== SOURCE TEXT ==

# Indonesian: nganya



## john welch

This may be Indonesian or Balinese but is not in online dictionaries.  Possibly it is : nganaya, nganye or ngane. Do you know any possible forms and meanings?


----------



## riders321

i'm come from indonesia and i don't even know what is that mean


----------



## zip zap

I am not sure, but u mean may be "nggaya". It is a javanese language, and it means "arrogant"


----------



## xavierxavier

Another possibility : "ngana" is a Manadonese word for "you". This word has recently been popularized through the slang interjection "menurut ngana?" which roughly corresponds to the sarcastic "you think?".

It would be easier to guess if there's more context, like how this word is used or what other words you hear along with it.

===
== EXTRACTED ENTRIES ==

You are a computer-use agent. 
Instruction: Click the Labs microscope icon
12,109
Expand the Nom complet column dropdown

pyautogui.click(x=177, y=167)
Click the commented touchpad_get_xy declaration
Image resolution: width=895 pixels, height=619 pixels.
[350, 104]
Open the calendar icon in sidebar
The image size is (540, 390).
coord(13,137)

===

**DIRECTION 1:** From the forum thread about the word "nganya", translate this sentence into Spanish: "It would be easier to guess if there's more context, like how this word is used or what other words you hear along with it."
**DIRECTION 2:** Go on with the forum thread about the word "nganya", picking up after its last post.

**TASK OUTPUT 1:** Sería más fácil adivinarlo si hubiera más contexto, como la forma en que se usa esta palabra o qué otras palabras se oyen junto a ella.

**TASK OUTPUT 2:**
----------



## john welch

Thanks. Malaysian linguists tell me it's Iban Sarawak  nganya:_ that's it, everything. _And_ nganya-nganya _is  _bulge, forward player in football team_.
Wana  _forest _is  a tribal name in Sulawesi. These may occur in east Australia as nganya _all our _and Nganyawana, a tribal name of forest country.  Sulawesi Macassans brought about 300 Indonesan words to north Australia during 3 centuries.


----------



## fdb

Isolated words without any context are a loss of everyone's time. Where did you see or hear this?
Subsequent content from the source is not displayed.